>> start

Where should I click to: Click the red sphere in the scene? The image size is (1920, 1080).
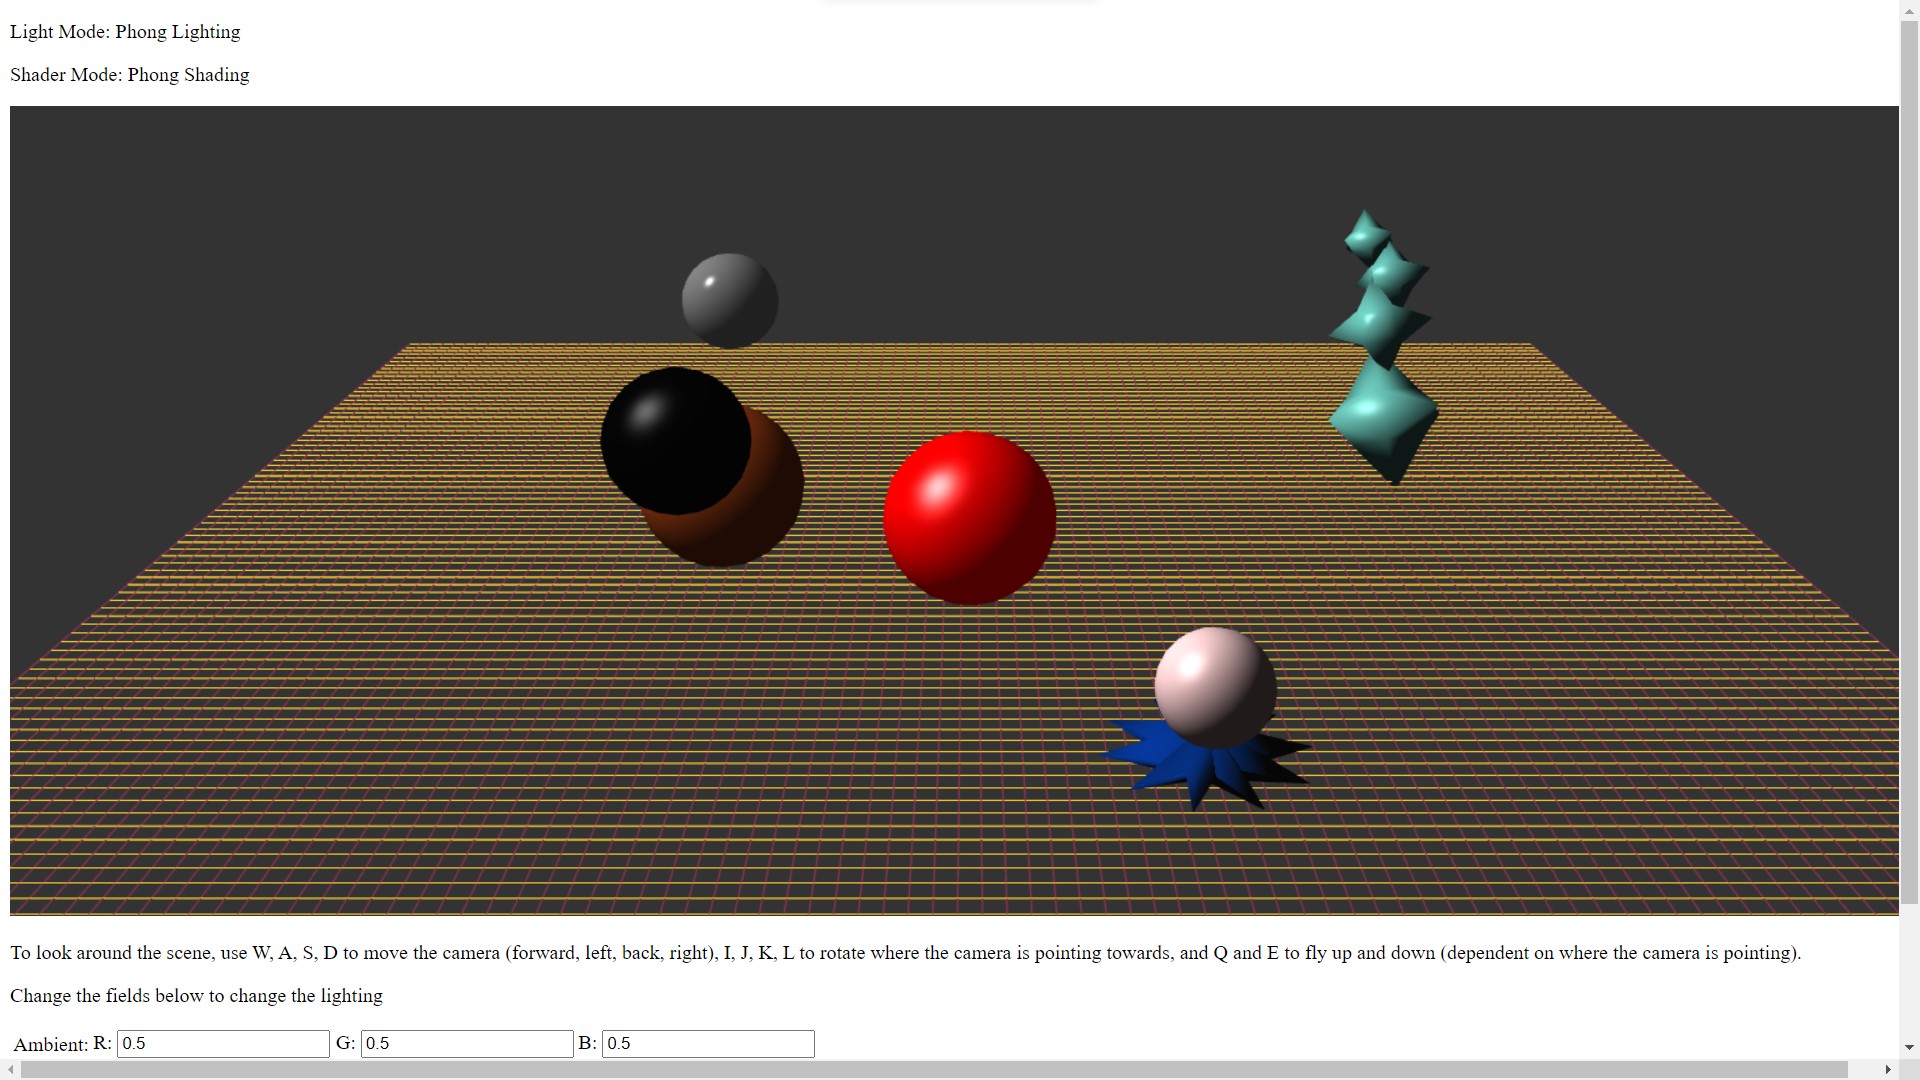pyautogui.click(x=968, y=516)
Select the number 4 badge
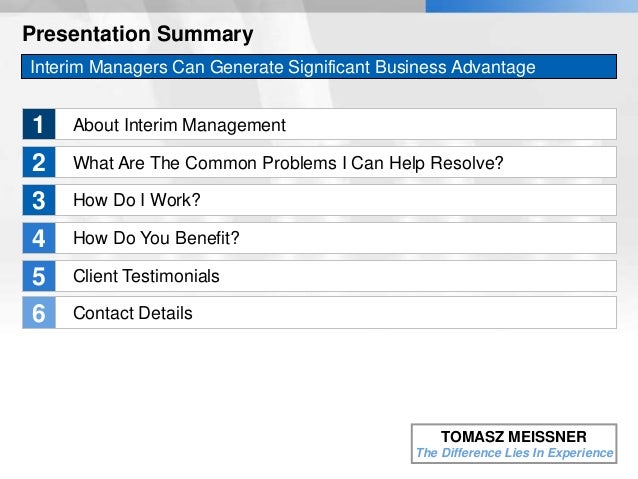638x479 pixels. click(x=39, y=238)
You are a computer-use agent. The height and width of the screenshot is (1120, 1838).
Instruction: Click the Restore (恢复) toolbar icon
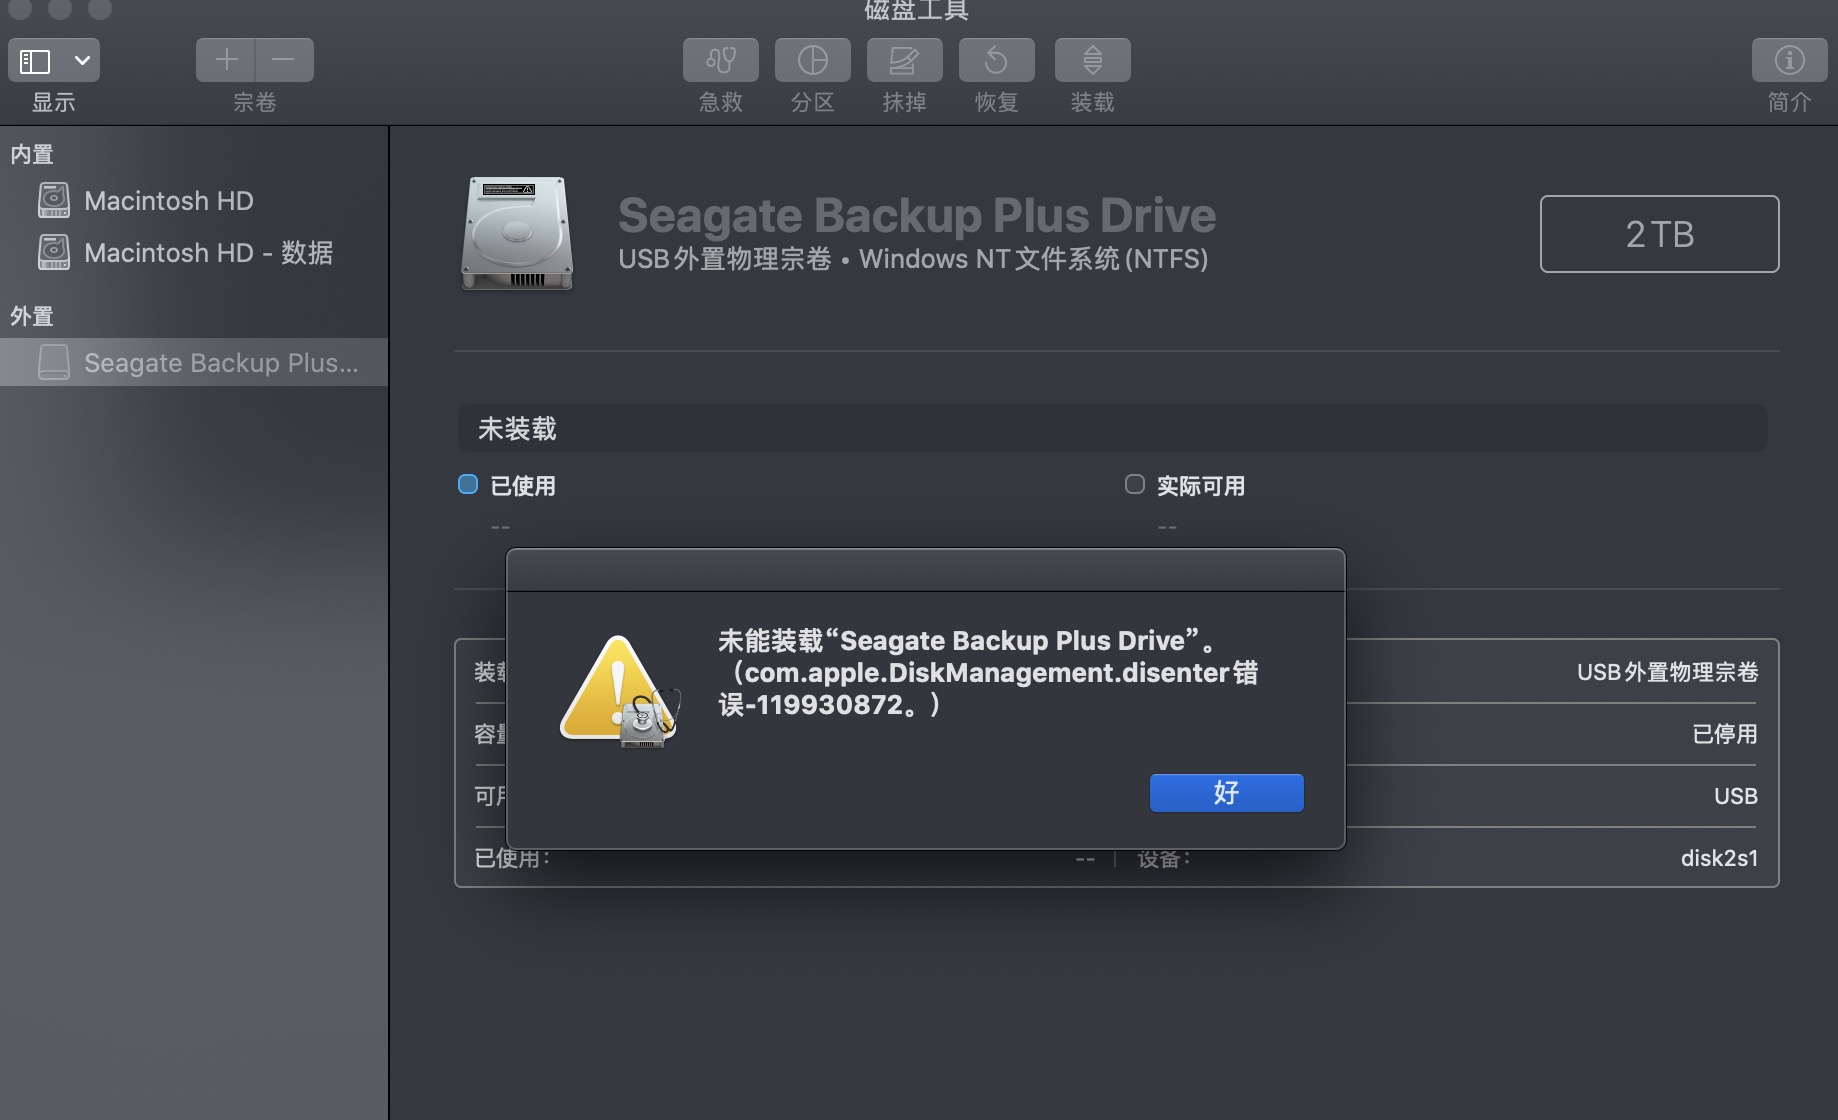coord(996,61)
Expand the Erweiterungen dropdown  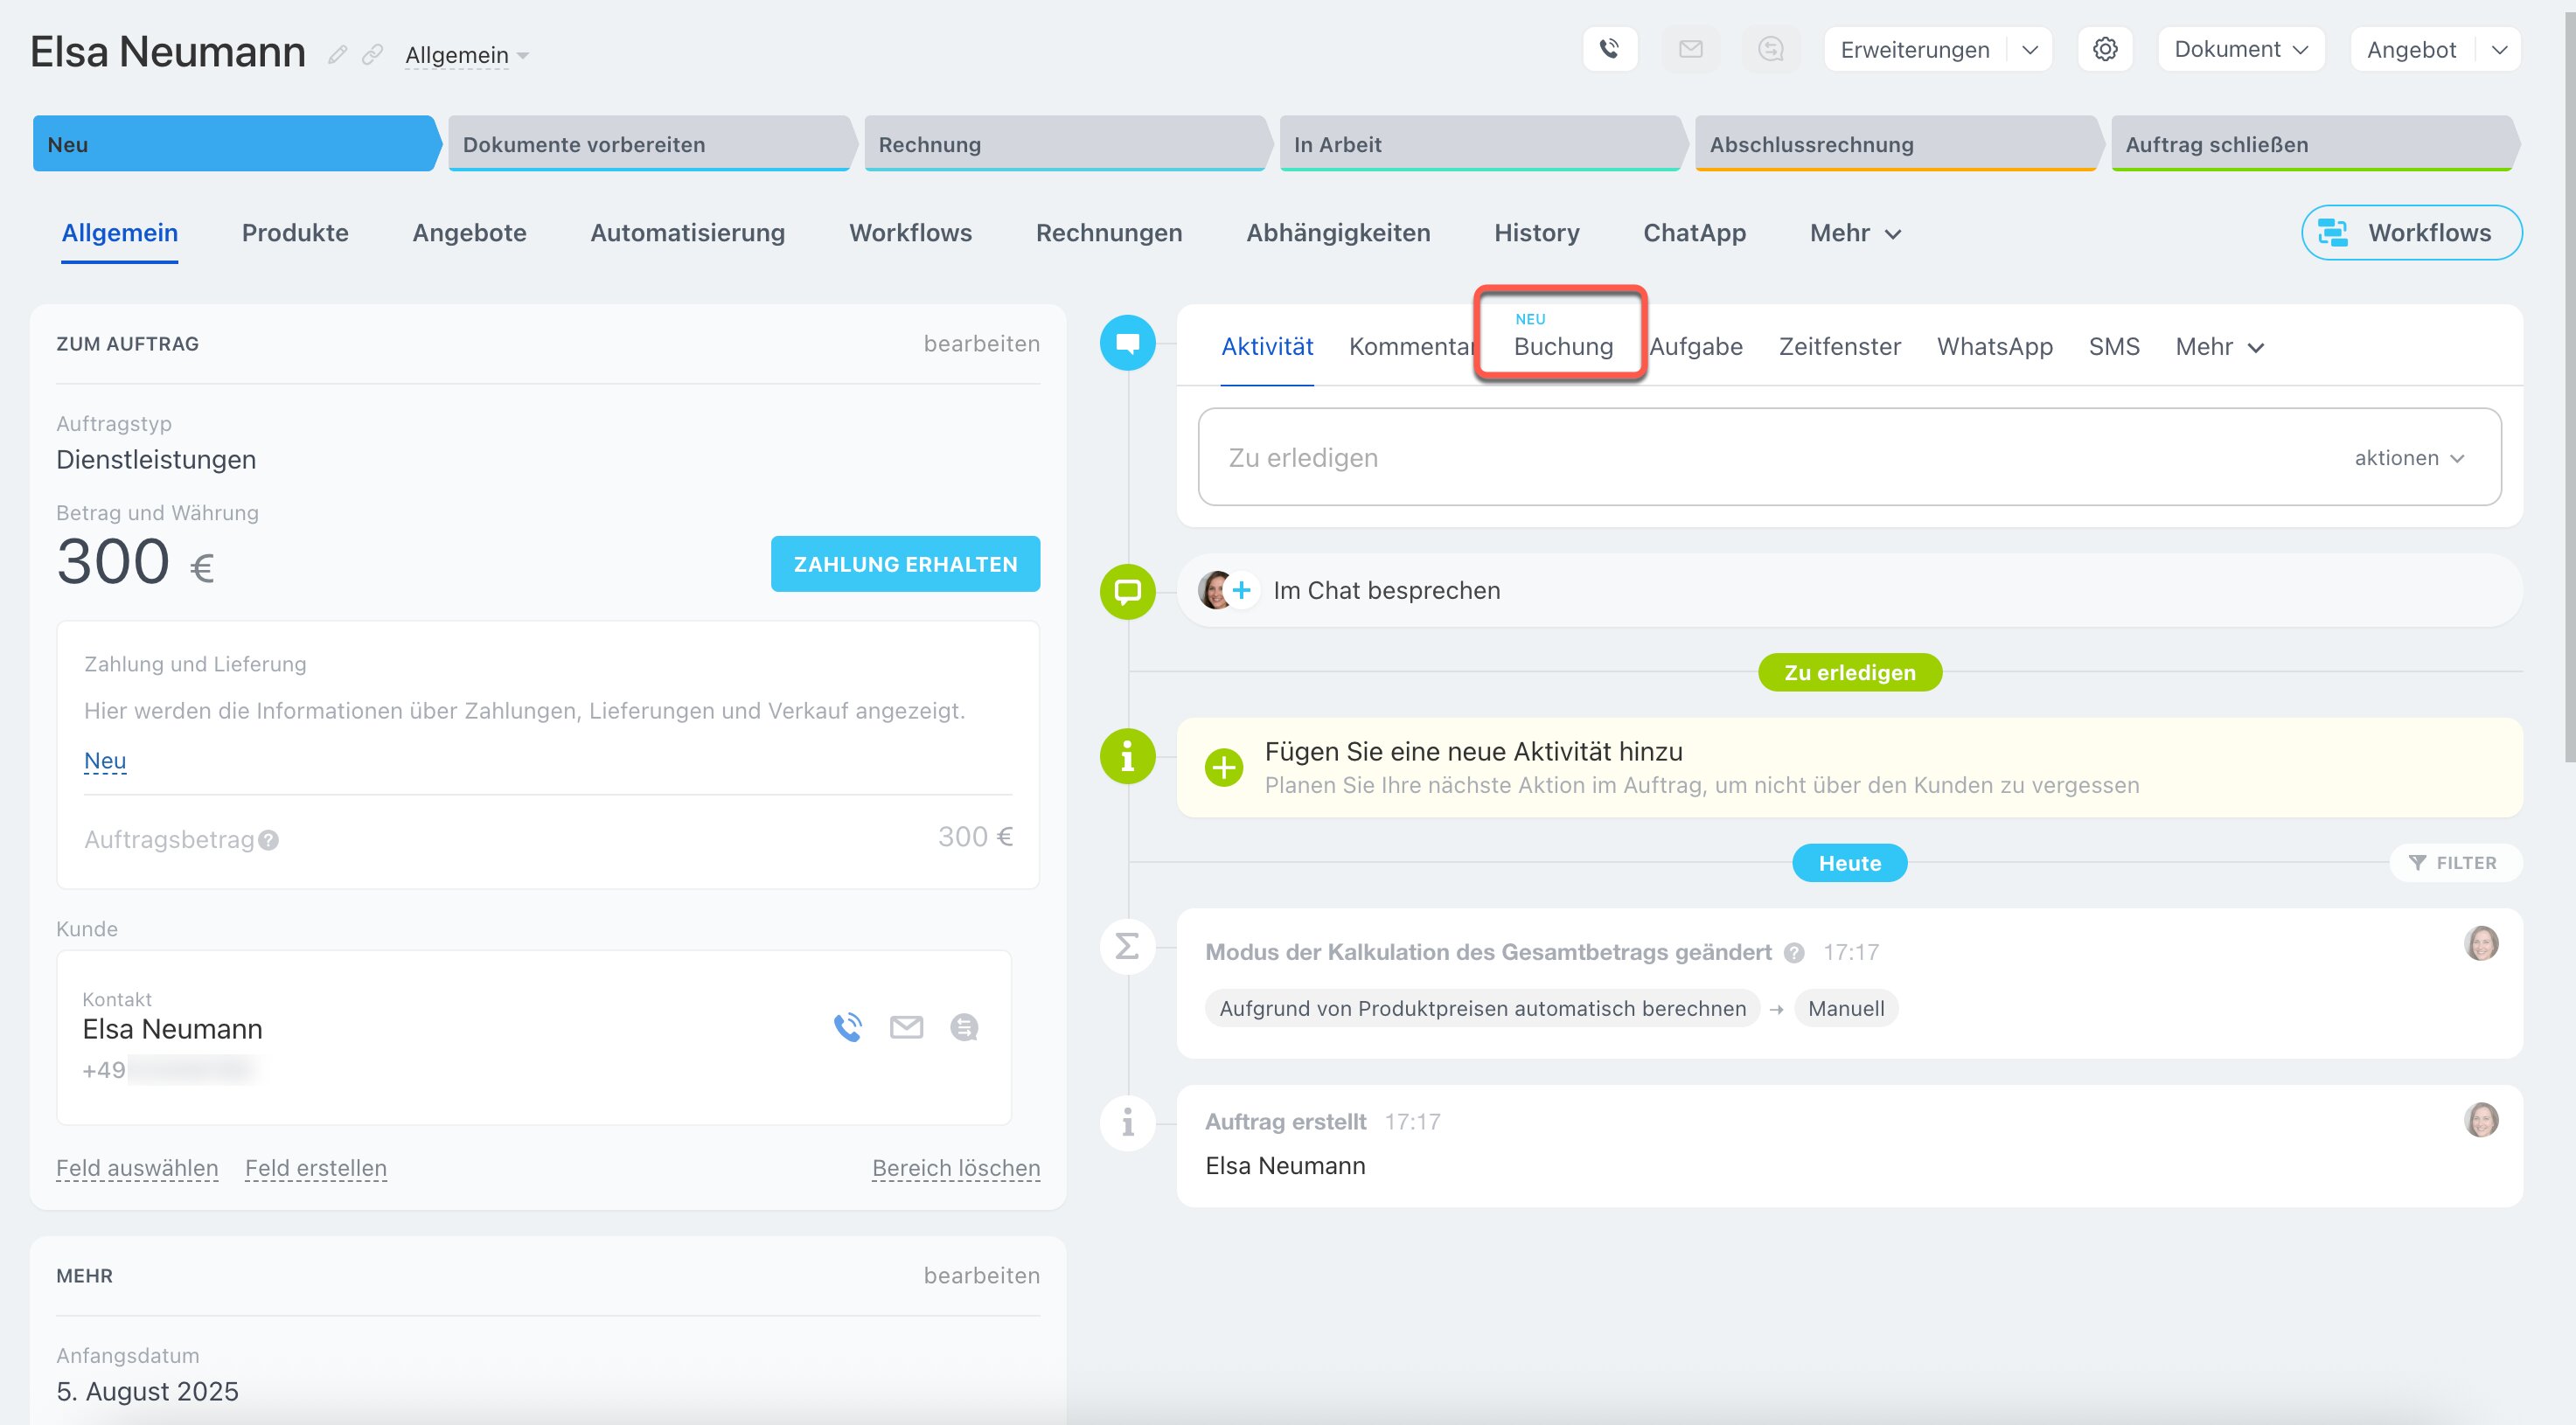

>> end

Aim of the task | Starting at the line that contains "You are a computer-use" and running through the end of the records, write out every line again, requests included, with each coordinate in the answers multiplied by 1.05 and rounded to a whole number, halves rounding up. Leave the pictures out of your answer.

Response below |
You are a computer-use agent. The height and width of the screenshot is (1120, 1838).
Instruction: Click the Restore (恢复) toolbar icon
coord(1046,64)
Expand the Erweiterungen dropdown  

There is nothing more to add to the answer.